As Homeless Find Refuge in Forests…

In the NY Times today, “As Homeless Find Refuge in Forests, ‘Anger Is Palpable’ in Nearby Towns.” Take a look at the video linked in the article of trash left on the woods in Colorado. I’ve seen similar trash heaps around encampments on the Mt. Hood National Forest, near my home. Some locals tell me that there are trails they no longer use, because they don’t feel safe. I have some sympathy for the folks who are homeless, but this kind of thing is getting out of hand.
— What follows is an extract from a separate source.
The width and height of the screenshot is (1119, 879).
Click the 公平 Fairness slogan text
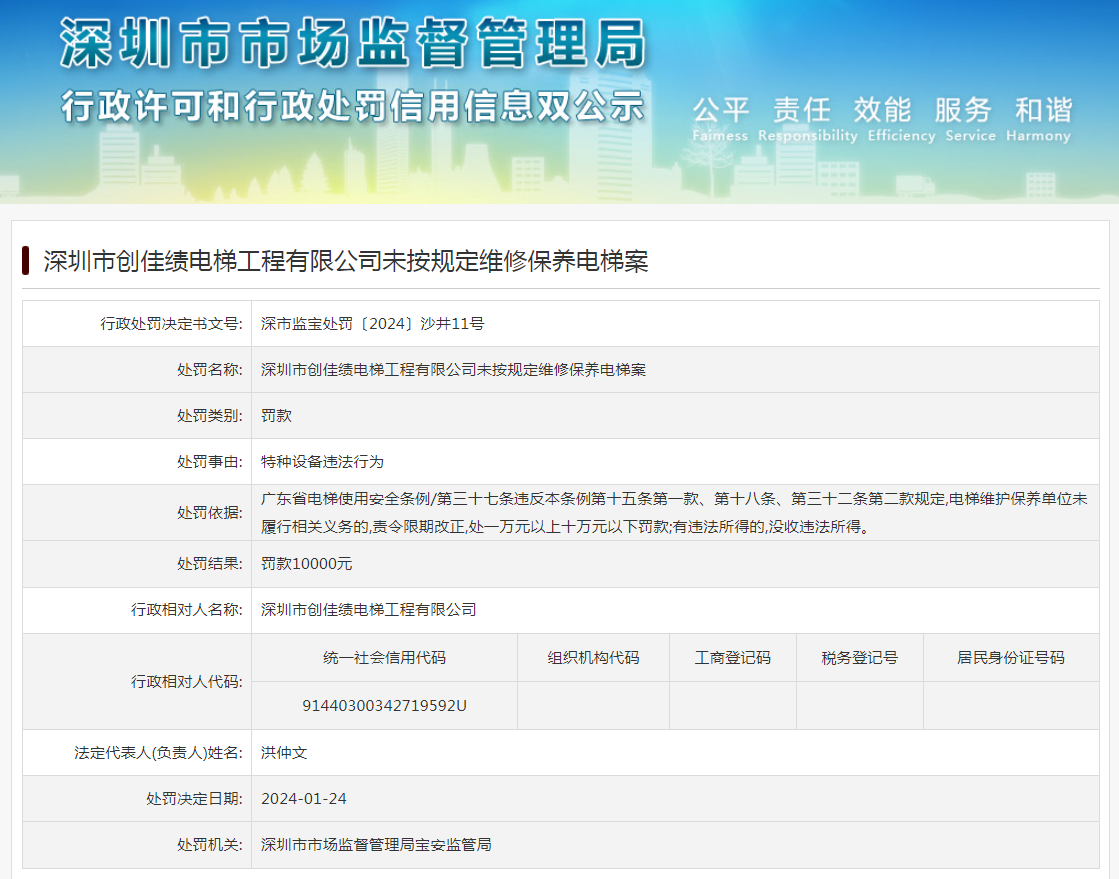(x=720, y=119)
Note that funding is an issue: “The service is spending more and more of its budget fighting wildfires, and has pared back on filling some law enforcement posts, said Chris Boehm, the agency’s acting deputy director for law enforcement and investigations.”

4 Comments

  1. Before we increase funding for wildfire “investment”, we need a comprehensive audit to find out where all those dollars are going. Do we REALLY need more than the billions that are currently being spent? Again, why did the Forest Service spend all of its budget last year, by August when it were merely an average fire season? The fire folks will never answer that question without an audit waiting in the wings.

  2. Well, part of the reason might be that fire suppression is more costly, esp. in WUI zones. And the fires in Alaska last year may have been expensive due to the remote locations. An audit? Good idea. But more $$$ are needed for law enforcement.

    • Those Alaskan fires don’t cost nearly as much as the fires that burn down here, where the fuels are more dense and the terrain is difficult. Catching fires when they are small is the best interim solution, if money is what people want to address. Some people STILL insist that letting all wildfires burn is the ultimate solution. You see that mindset in the comments sections of most popular news websites. The “fire is natural and beneficial” meme is still wrong, in most examples today.

      I do have a homeless friend who lives in the woods. He has had multiple problems with fire in the past (that is why he is homeless!), and I worry that he will let one of his cooking fires get away, in the fuels-choked places where he stays.

  3. Fire certainly does have natural causes but let’s not forget the extensive use of fire by the American Indian as they managed the environment in which they lived. In many instances, I think human fire (both intentional and unintentional) was far more extensive than “natural” fire.